There is another category of these concepts, though, that directly targets topics of public debate. For example, you’re not allowed to teach that meritocracy, objectivity, or colorblindness are racist or sexist concepts. Of course, people might not agree with the idea that colorblindness is racist, but I know that there are multiple professors in this very law school who believe and teach based on mountains of research and evidence that colorblindness can be racist. But in Florida, it’s a violation of the law to teach that colorblindness can be a racist concept, and that’s on penalty of termination, on penalty of individual lawsuits being filed against you through this law and on penalty of the withdrawal of state funding for your public institution of higher education.

Another banned concept is that you’re not allowed to teach that anyone has specific status or privilege based on their race or sex. So, you’re not allowed to teach the idea that there is such a thing as white privilege.

Journal of Free Speech Law (2023)

Symposium: Non-Governmental Restrictions on Free Speech 

Keynote Address

Panel on Non-Governmental Restrictions Generally 

Seana Shiffrin on government speech

Schafer and Valsangikar on anti-SLAPP suits in federal court

In 2020, the New York Legislature amended the 1992 anti-SLAPP scheme. That scheme, meant to discourage strategic lawsuits against public participation (SLAPPs), had failed to serve its purposes. The 2020 amendments broadly expanded its scope and the strength of its protections. Yet, courts have adopted a cautious approach to the amendments, giving them a narrow compass in several cases. This Article discusses the most worrying result of this approach: courts’ reticence to apply the anti-SLAPP scheme in federal court. This issue has new urgency as Supreme Court justices call for overruling of certain federal free speech protections while politically motivated defamation lawsuits are on the rise. Indeed, in lieu of federal protections, state anti-SLAPPs are one of the few things standing in the way of thin-skinned litigants seeking retribution — not redress — in court. 
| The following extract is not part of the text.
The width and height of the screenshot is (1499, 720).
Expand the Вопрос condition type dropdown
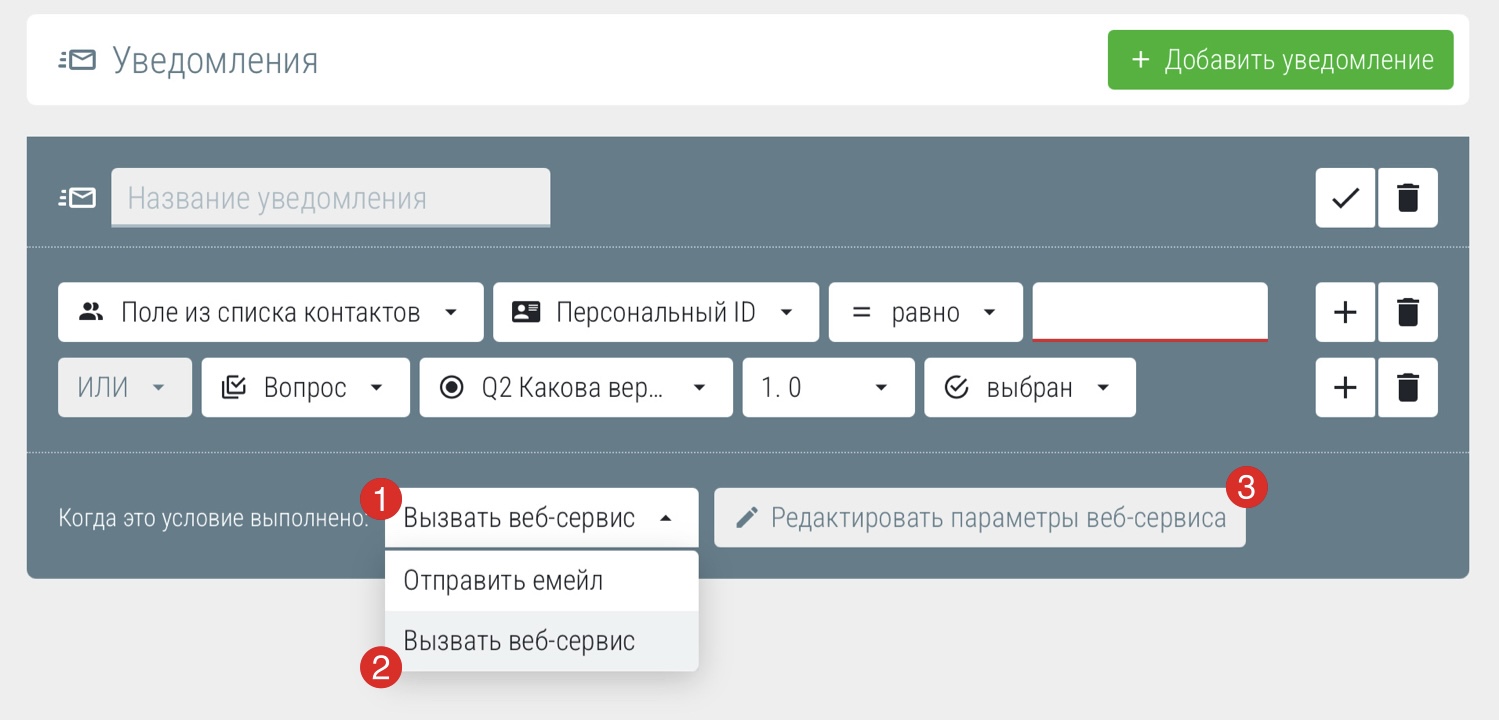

This Article argues that most of the New York anti-SLAPP scheme applies in federal court, advancing an affirmative case and deconstructing contrary case law. Specifically, it concludes the law’s cause of action for damages and its modifications to the elements and burdens of a SLAPP plaintiff’s claims apply in federal court. As to the law’s seemingly procedural provisions, it concludes their application depends on how courts interpret Shady Grove Orthopedic Associates, P.A. v. Allstate Insurance Co. It also identifies the source of courts’ many analytical errors in this context, explaining how judges have fundamentally misunderstood the text, structure, and operation of the anti-SLAPP scheme by conflating it with other states’ anti-SLAPP laws. It concludes by calling on courts to go back to statutory and constitutional basics to determine the applicability of New York’s anti-SLAPP scheme.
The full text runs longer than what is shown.